▶ **Activity**: Your reply should hold every entry below exactly as written and none of the pictures.

▶ **Given data**:
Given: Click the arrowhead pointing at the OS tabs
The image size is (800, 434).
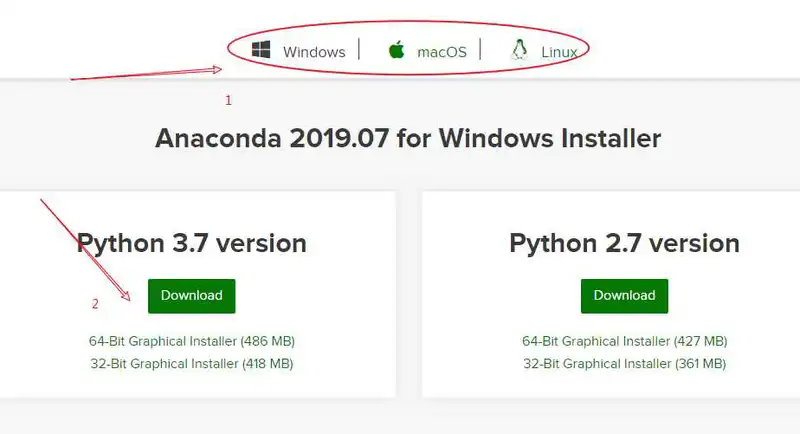Looking at the screenshot, I should [215, 69].
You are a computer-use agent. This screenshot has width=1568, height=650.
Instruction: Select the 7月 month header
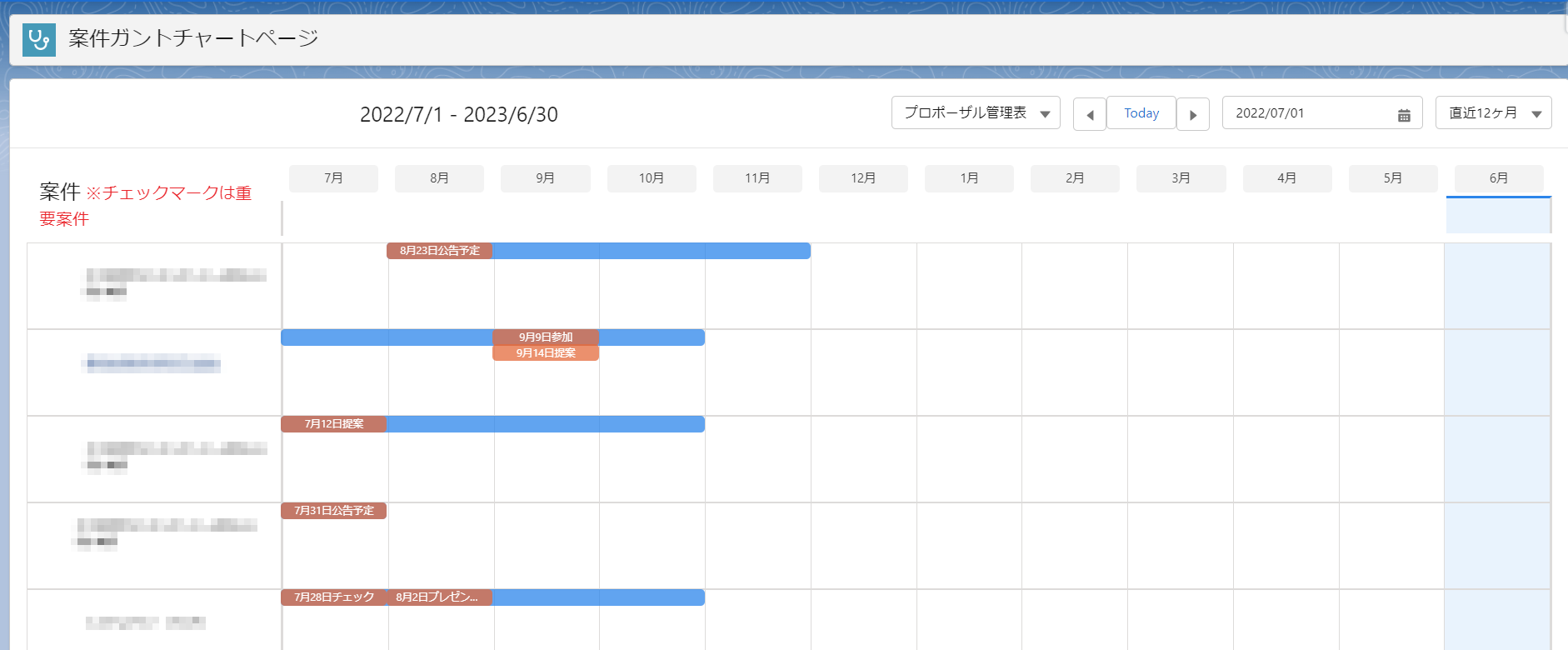click(333, 178)
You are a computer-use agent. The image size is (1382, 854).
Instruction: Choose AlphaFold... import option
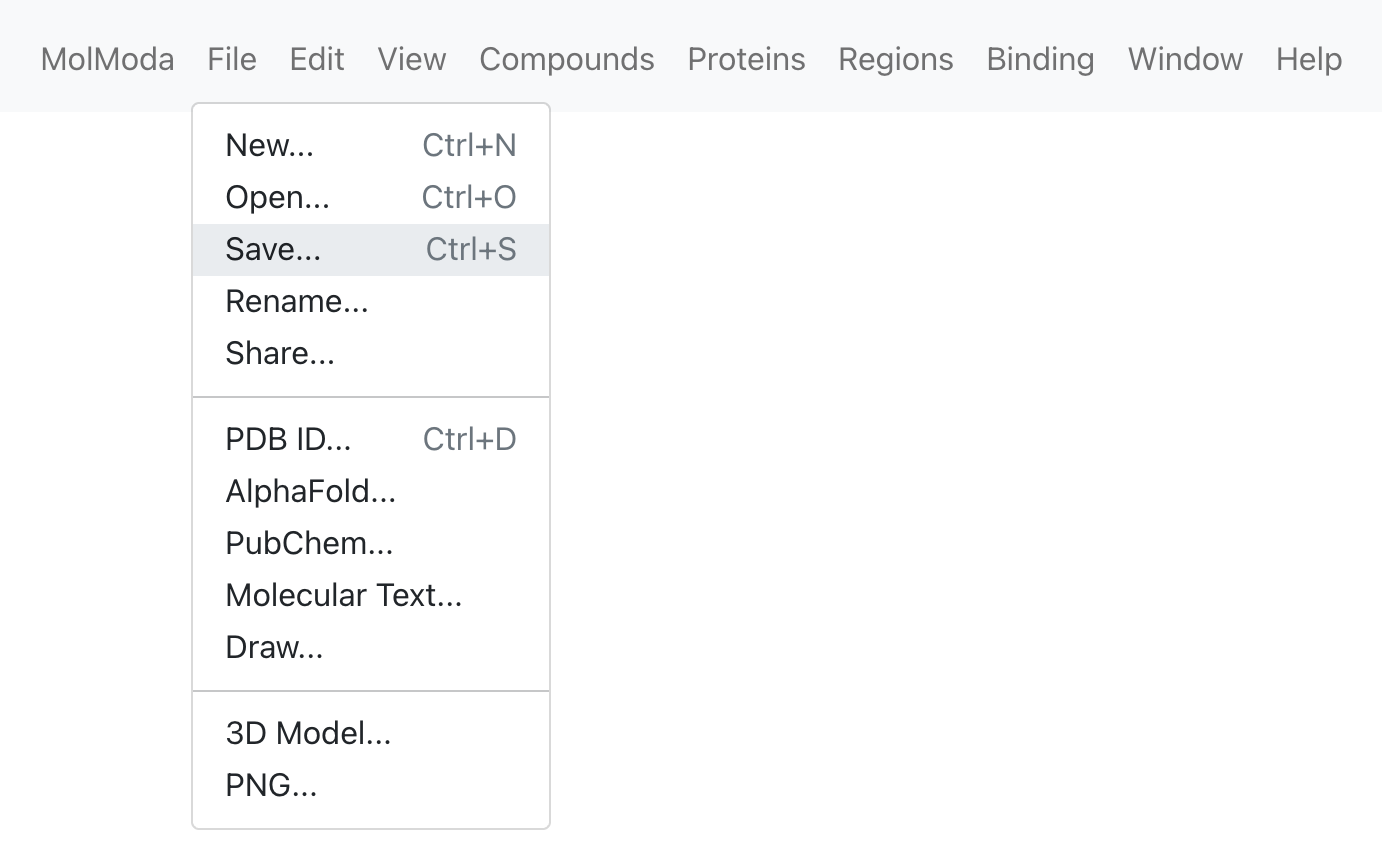pyautogui.click(x=371, y=492)
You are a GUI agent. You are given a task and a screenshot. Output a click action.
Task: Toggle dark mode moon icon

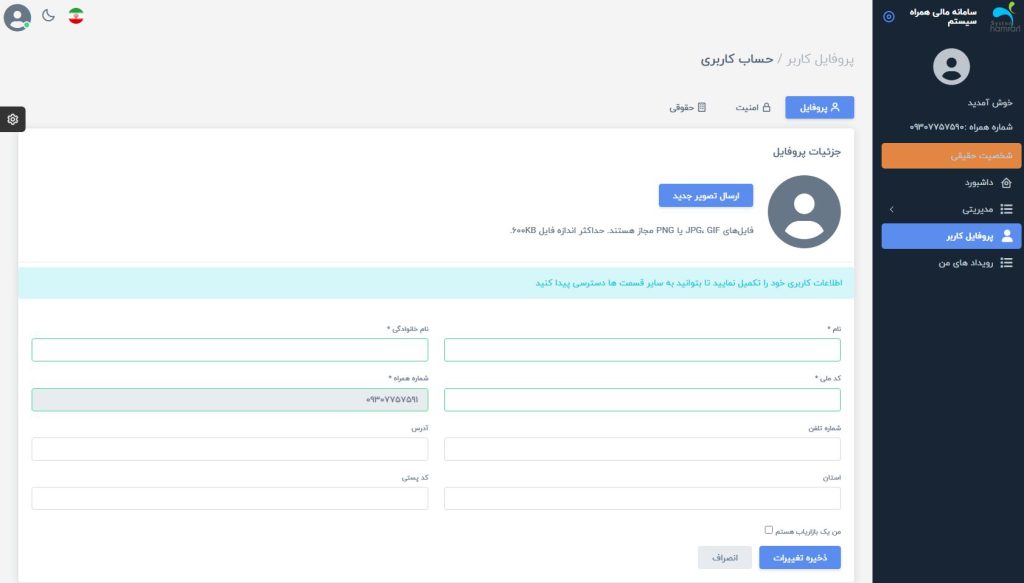[x=49, y=16]
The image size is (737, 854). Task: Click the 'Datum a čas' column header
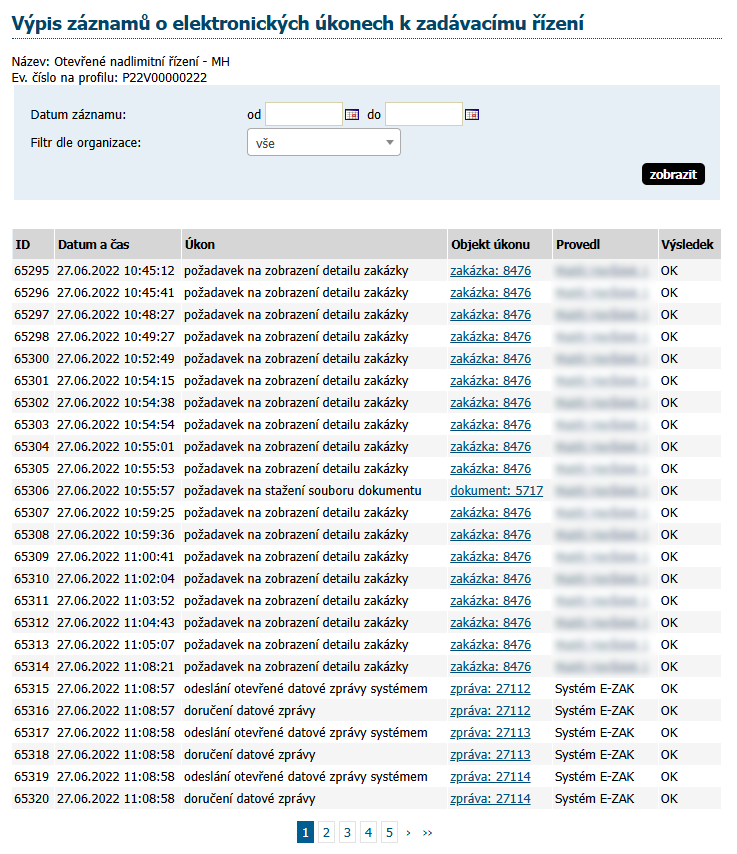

▶ **Exercise response**:
Given: Click the arrowhead pointing at the OS tabs
The image size is (800, 434).
Looking at the screenshot, I should [215, 69].
You are a computer-use agent. This screenshot has width=1568, height=650.
Instruction: Select the 7月 month header
click(333, 178)
You are a computer-use agent. The image size is (1382, 854).
Instruction: Choose AlphaFold... import option
pyautogui.click(x=371, y=492)
You are a GUI agent. You are given a task and a screenshot. Output a click action.
Task: Toggle dark mode moon icon

[x=49, y=16]
The image size is (737, 854). Task: Click the 'Datum a čas' column header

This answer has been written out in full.